There is, furthermore, a great gulf between occasional appeals to a relatively uncontroverted (albeit theologically erroneous) ESS position as a useful counter-example to egalitarian claims that subordination necessarily entails inequality on the one side and determined advocacy of ESS as a disputed doctrine that grounds the submission of women to men upon the submission of the Son to the Father on the other. The second approach unhelpfully entangles our doctrine of the Trinity with our account of relations between the sexes and overloads isolated texts like 1 Corinthians 11:3--a slender bridge that must now support heavy theological traffic--in the theological formulation of both of these positions.

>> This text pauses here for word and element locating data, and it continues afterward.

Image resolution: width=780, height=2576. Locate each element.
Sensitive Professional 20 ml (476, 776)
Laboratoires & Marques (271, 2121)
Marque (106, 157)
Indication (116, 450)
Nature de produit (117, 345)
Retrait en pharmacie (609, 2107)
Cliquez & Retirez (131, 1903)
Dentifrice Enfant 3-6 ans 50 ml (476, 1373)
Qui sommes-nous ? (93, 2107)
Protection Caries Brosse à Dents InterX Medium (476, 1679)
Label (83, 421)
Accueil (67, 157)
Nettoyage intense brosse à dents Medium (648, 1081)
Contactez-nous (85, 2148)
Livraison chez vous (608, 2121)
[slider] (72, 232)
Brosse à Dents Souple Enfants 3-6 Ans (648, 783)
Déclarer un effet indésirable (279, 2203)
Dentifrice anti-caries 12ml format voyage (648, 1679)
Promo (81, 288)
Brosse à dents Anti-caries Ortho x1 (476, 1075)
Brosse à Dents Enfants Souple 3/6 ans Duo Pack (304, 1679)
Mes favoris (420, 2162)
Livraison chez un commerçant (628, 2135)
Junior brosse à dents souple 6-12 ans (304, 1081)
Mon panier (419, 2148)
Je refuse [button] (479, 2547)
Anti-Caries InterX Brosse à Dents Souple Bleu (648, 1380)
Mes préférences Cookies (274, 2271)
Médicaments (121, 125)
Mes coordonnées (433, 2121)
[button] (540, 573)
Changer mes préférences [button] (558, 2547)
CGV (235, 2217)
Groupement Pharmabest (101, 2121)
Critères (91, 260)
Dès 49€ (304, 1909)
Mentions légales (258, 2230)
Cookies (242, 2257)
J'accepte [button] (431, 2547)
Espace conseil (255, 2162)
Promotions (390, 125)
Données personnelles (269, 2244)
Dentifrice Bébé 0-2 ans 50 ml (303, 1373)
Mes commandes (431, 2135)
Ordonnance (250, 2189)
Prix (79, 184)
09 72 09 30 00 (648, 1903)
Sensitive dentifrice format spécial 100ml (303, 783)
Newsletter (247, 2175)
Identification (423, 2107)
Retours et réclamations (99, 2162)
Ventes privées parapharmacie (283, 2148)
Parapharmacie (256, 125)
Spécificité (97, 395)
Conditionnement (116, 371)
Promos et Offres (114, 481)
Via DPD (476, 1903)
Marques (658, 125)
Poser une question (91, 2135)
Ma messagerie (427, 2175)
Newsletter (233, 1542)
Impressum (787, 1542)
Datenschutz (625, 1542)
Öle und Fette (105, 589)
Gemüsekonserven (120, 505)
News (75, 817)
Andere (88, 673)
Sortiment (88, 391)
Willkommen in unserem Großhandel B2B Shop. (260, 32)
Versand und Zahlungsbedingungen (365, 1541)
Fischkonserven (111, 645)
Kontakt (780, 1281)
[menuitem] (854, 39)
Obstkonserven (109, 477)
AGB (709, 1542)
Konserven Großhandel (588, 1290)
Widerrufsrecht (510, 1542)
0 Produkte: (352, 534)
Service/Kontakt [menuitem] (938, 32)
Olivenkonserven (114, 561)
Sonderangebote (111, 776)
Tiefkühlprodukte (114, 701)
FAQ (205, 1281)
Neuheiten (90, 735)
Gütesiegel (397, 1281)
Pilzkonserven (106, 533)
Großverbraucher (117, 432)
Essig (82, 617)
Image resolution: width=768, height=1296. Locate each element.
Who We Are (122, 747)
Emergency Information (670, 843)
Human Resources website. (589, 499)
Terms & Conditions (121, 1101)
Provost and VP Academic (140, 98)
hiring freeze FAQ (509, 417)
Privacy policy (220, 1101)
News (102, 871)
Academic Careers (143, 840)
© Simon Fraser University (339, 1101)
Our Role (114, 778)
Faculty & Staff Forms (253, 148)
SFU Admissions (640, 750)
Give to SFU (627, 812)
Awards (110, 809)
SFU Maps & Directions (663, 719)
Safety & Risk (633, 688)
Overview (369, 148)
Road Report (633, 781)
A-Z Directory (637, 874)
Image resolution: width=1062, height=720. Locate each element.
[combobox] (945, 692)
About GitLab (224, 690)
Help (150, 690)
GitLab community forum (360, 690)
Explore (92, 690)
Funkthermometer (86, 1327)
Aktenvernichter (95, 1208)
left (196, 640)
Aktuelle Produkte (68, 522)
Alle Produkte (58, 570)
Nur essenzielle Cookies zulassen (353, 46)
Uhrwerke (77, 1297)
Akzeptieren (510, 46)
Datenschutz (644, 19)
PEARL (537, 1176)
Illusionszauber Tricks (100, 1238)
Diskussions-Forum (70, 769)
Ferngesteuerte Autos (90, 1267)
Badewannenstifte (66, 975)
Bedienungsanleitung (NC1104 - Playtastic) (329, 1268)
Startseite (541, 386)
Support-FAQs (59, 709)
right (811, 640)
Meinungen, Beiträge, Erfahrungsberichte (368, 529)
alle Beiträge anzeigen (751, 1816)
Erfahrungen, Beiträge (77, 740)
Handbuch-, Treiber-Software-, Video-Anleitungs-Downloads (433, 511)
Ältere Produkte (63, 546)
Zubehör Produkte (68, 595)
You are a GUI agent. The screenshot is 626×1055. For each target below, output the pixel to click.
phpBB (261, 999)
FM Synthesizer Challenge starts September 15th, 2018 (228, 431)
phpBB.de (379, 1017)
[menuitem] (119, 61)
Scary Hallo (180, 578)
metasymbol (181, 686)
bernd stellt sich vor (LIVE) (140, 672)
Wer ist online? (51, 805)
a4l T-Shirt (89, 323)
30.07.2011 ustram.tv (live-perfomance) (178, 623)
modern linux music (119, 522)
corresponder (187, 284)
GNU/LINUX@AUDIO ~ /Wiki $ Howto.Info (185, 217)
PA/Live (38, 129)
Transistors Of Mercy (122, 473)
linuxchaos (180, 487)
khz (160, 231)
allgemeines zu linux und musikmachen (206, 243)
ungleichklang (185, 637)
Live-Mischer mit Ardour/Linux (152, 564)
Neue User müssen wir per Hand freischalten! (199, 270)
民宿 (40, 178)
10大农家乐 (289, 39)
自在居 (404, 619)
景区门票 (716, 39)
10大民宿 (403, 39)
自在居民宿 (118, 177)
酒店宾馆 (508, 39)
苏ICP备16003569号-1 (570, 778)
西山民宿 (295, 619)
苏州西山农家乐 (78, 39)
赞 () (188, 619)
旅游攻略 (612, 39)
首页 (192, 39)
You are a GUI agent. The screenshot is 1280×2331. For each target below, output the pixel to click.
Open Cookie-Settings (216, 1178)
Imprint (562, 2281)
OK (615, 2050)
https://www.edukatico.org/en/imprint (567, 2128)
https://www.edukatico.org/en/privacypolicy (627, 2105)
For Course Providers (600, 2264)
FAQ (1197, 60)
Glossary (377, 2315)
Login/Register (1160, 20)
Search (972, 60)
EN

Egalitarians have developed various highly speculative doctrines of the Trinity that conform to their assumptions about ideal communal relations. Such doctrines often weaken the unity of the immanent and the economic Trinity and struggle to do justice to the relational order of taxis. Complementarians are far better placed to criticize egalitarians at these points when they themselves are not invested in tendentious doctrines of the Trinity that supposedly ground their own stance on the sexes.
There are, I believe, genuine grounds for concern that the desire for complementarian co-belligerency and visible consensus against the threat of egalitarianism is preventing some complementarian advocates of ESS from forthrightly addressing serious theological divergences within their own camp. This recent controversy--even though marred by partisanship--has demonstrated that, at its best, the family of complementarian viewpoints can be robust and mutually sharpening in its self-criticism. However, fruitful self-criticism is considerably less likely to occur the more that we are encouraged to circle the wagons and as conflict with non-complementarian opponents dominates our theological horizons.